26 Dr White continued to treat the plaintiff. In his reports dated 3 April 2003; 14 July 2003; 24 July 2003; 21 October 2003; 30 January 2004; 3 May 2004; 20 December 2004; 11 June 2005; 27 April 2007; 29 August 2007; 17 October 2007; 10 May 2008 and 20 July 2008,[11] Dr White summarised the treatment he provided to the plaintiff both before and subsequent to the transport accident.
[11] PCB 103-127
27 In summary, the history recorded by Dr White of the plaintiff's complaints, both before and subsequent to the transport accident, appear to be very similar. It is difficult to glean from the opinion he expressed in his last full report dated 10 May 2008[12] what contribution the transport accident actually made to the plaintiff’s psychiatric condition. In answer to some specific questions, he said that the transport accident had compounded the plaintiff's pre-existing depression "in an additive way".[13]
[12] PCB 120-126
[13] PCB 126
28 Dr White referred the plaintiff to Ms Pollard, clinical psychologist, who first saw the plaintiff on 22 May 2007. The plaintiff saw her on nine subsequent occasions in 2007 and on five occasions in 2008, the last being on 29 April 2008.[14] The treatment which Ms Pollard attempted to provide the plaintiff was unsuccessful.[15]
[14] PCB 130
[15] PCB 128-129
29 At present the plaintiff uses Panadol and Mersyndol[16] for pain relief and Prothiaden to treat her depression. Mr Curtain cross-examined the plaintiff regarding the medication she presently takes.
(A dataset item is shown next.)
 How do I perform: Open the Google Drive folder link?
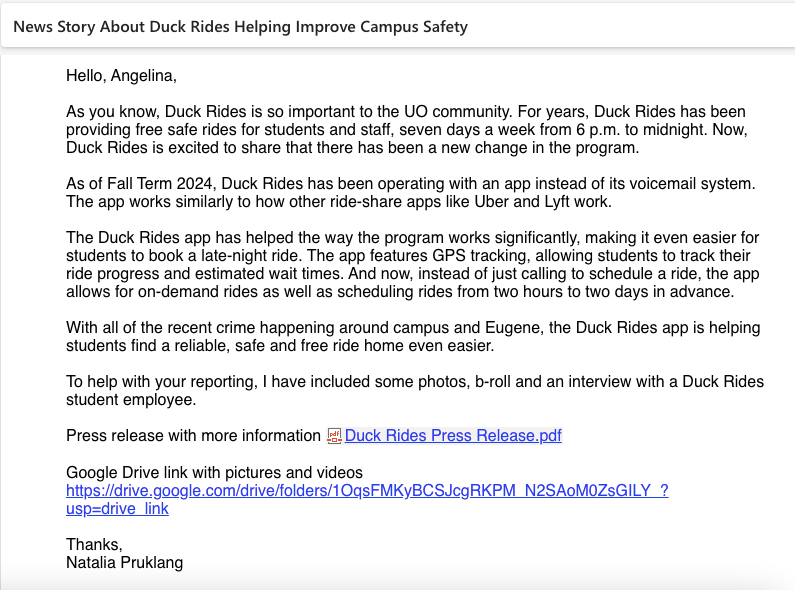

At first the plaintiff said that she was taking Panadeine Forte, but when pressed she qualified that by saying that she is now taking Panadol. It transpired that the plaintiff has not used Panadeine Forte at least since 2007, and it is apparent that what she said in her affidavit that Dr Parikh continues to prescribe her Panadeine Forte, is wrong.[17]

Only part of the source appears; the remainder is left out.